「迂回路があるから大丈夫」は本当か

 では、海底ケーブルの切断が日本周辺で起きた場合はどうなるのか。

 日本は、太平洋を横断して米国に至る複数の海底ケーブルの起点となっている。さらに日本から中国やシンガポールなどアジア地域をつなぐ海底ケーブルもあり、両地域をつなぐ中継地としての役割を果たしている。

 総務省の担当者は、切断による通信途絶の対策として「各通信事業者の間で、ケーブルを複数敷設して冗長化していると認識している」と話す。同じ拠点を結ぶケーブルであっても違うルートにケーブルを敷設し、一方のケーブルが切断しても通信が途切れないよう対策を取っているという。

 複数経路の海底ケーブルがある場合、海底ケーブルの切断などによって通信が途絶すると、自動あるいは手動で他のケーブルに通信を迂回するよう設計されている。多くの場合、経路を変えたことで数十ミリ秒程度の遅延が発生する場合はあるものの、通信自体は成り立つ場合が多い。

 切断による影響は一般生活にはあまり大きくないようにも思える一方で、特定の業種には大きな影響が発生する可能性がある。それが「少なくとも金融と医療、軍事の3領域だ」(土屋教授)という。金融取引は瞬間的な取引を繰り返すため、数十ミリ秒程度の遅延であっても影響は大きい。
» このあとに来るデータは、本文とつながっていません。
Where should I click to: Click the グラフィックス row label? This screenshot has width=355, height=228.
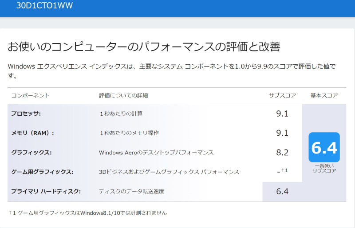point(32,153)
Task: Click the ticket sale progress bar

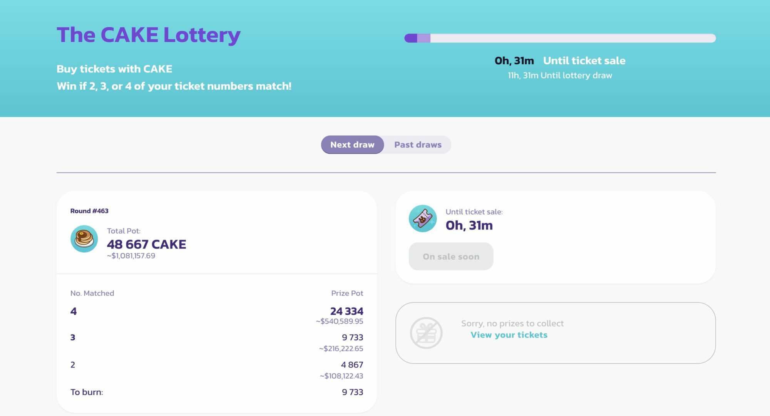Action: coord(560,38)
 また医療業界においては遠隔操作ロボットを手術室のすぐ近くに置いたコンソールではなく、100キロメートル以上離れた遠隔地のコンソールから操作する実証実験も繰り返し実施されている。例えば神戸大学は2023年2月、NTTドコモやNTTコミュニケーションズなどと共同で、商用の5G(第5世代移動通信システム)を活用し約500キロメートル離れた遠隔地からロボットを操作して模擬人体に執刀する、遠隔手術の実証実験に取り組んだ。今後、実証実験だけでなく実際の患者に対する遠隔手術が広がっていくことを考慮すると、通信遅延の影響は無視できない。

 通信事業者は海底ケーブルを冗長化したうえで、障害発生時には自動で切り替わるなどリスク低減に努めている。一方で経済安全保障上のリスクは近年高まりつつある。海底ケーブルを利用する側は、切断や盗聴などのリスクが起こり得ることを念頭に置いて、複数の通信事業者と契約する、信頼できるEnd to End暗号化を利用するなどの対策を取ることが肝要だ。

 近年は海底ケーブルのバックアップとして、衛星通信を活用する事例も増えている。海底ケーブルでつながる通信の全てを代替できるわけではないが、こうした策も検討すべきだ。